Skip to content

Specification: URL Parsing

Overview

URL parsing is implemented in urls.py as two pure functions: parse_thread_url() for Slack permalinks and parse_channel_ts() for explicit CLI arguments. Both return a frozen ThreadRef dataclass.

Architecture

urls.py
  |
  +-- parse_thread_url(url: str) -> ThreadRef
  |     -> urlparse() to extract host, path, query
  |     -> validate .slack.com domain
  |     -> extract channel from path segment
  |     -> _pts_to_ts() to convert p-prefixed timestamp
  |     -> check thread_ts query param (for reply links)
  |
  +-- parse_channel_ts(channel, ts) -> ThreadRef
        -> validate channel prefix (C, G, D)
        -> validate ts format (dotted numeric)
        -> return ThreadRef

Data Models

ThreadRef

Field Type Constraints Description
channel str not null Slack channel id (C..., G..., or D...)
thread_ts str not null Thread root message timestamp

API Contracts

parse_thread_url(url: str) -> ThreadRef

  • Raises ValueError if URL is not a slack.com permalink, channel prefix is invalid, or permalink timestamp is malformed

parse_channel_ts(channel: str, ts: str) -> ThreadRef

  • Raises ValueError if channel prefix is not C/G/D or ts is not a valid dotted numeric timestamp

Sequences

Input: "https://acme.slack.com/archives/C123/p1700000000123456?thread_ts=1700000000.123456&cid=C123"
  -> urlparse: host="acme.slack.com", path="/archives/C123/p1700000000123456"

--- Records shown ---
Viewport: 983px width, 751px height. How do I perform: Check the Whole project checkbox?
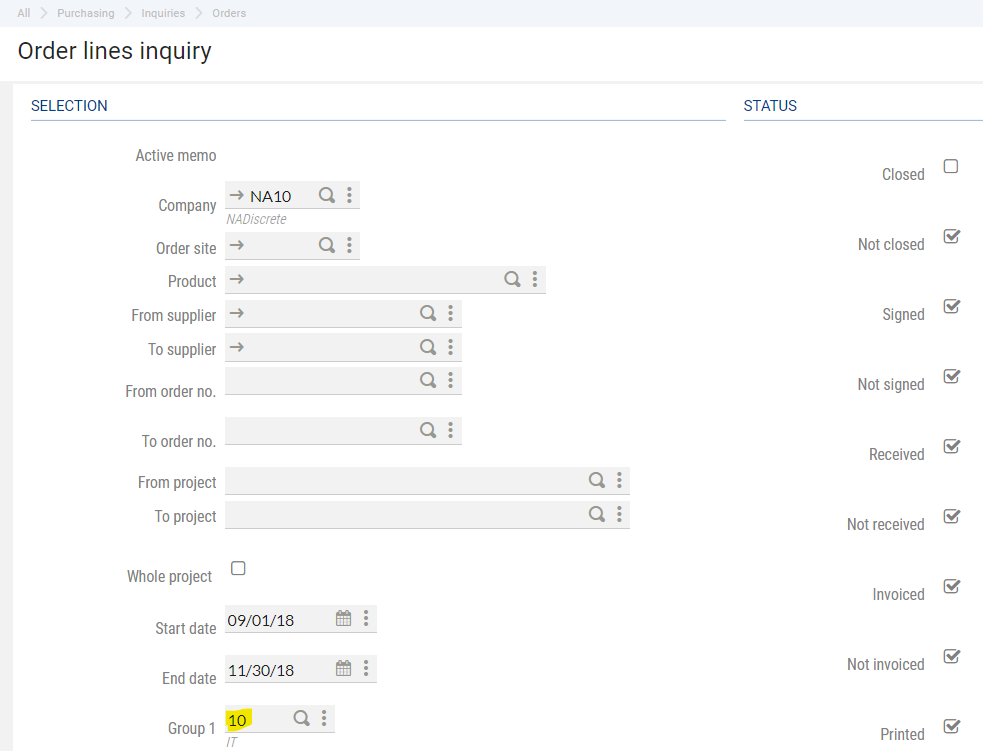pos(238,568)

--

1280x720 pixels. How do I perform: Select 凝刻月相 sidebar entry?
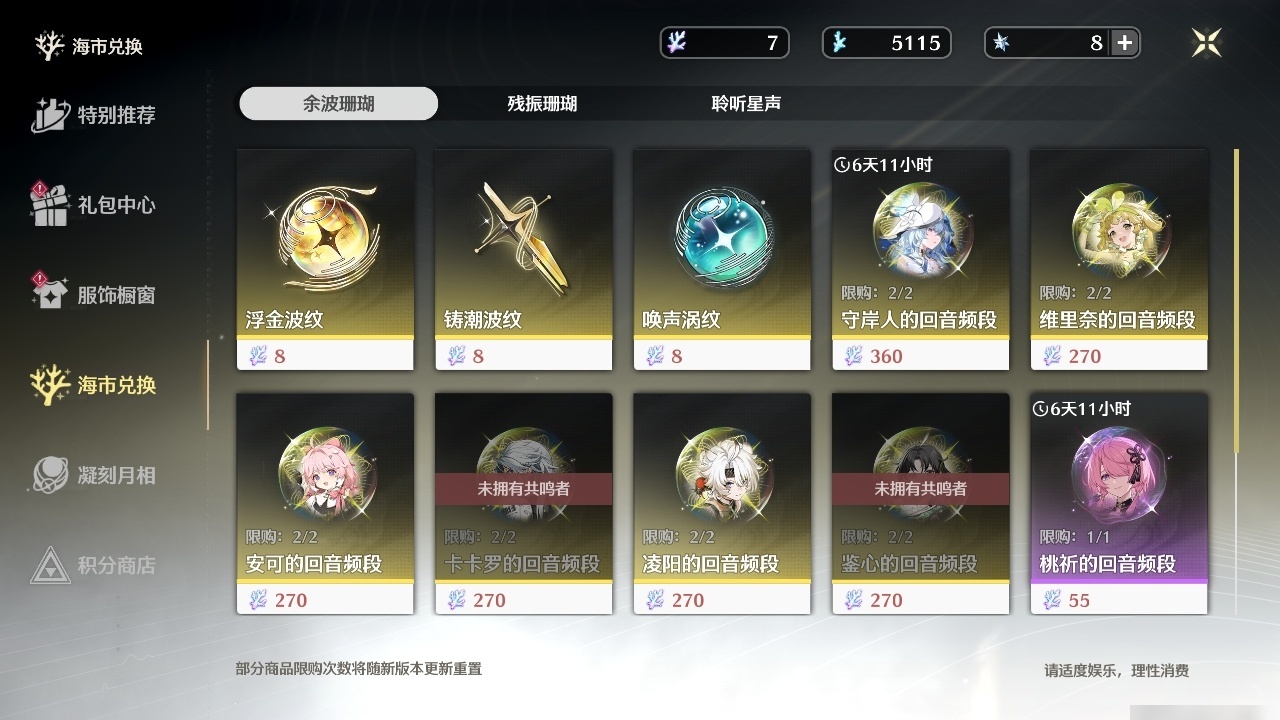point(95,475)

--- Written request 1 ---
According to the URL parsing specification, which channel prefixes does parse_channel_ts() accept as valid?
--- Written request 2 ---
Pick up the URL parsing specification after its final line and continue it.

--- Final answer 1 ---
C, G, and D.

--- Final answer 2 ---
  -> validate: host ends with ".slack.com" -> OK
  -> extract: parts=["archives", "C123", "p1700000000123456"]
  -> channel="C123", validate prefix C -> OK
  -> _pts_to_ts("p1700000000123456") -> "1700000000.123456"
  -> query has thread_ts -> thread_ts="1700000000.123456"
  -> return ThreadRef(channel="C123", thread_ts="1700000000.123456")

Technical Decisions

Decision Choice Rationale
Frozen dataclass ThreadRef Immutable value object; safe to pass around without defensive copies
ValueError for errors Consistent with Python conventions Callers (CLI) can catch and convert to SystemExit
Separate parse functions URL vs CLI args have different validation needs Clean separation of concerns
p-prefix conversion Insert dot 6 from the right Slack permalinks encode the timestamp as a 16-digit integer with the dot removed

Risks and Unknowns

  1. Slack may introduce new URL formats that the parser does not handle
  2. Enterprise Slack URLs may have different host patterns

Out of Scope

  • Slack deep links (slack://)
  • Message links that are not thread roots
  • File or channel links (only thread/message links)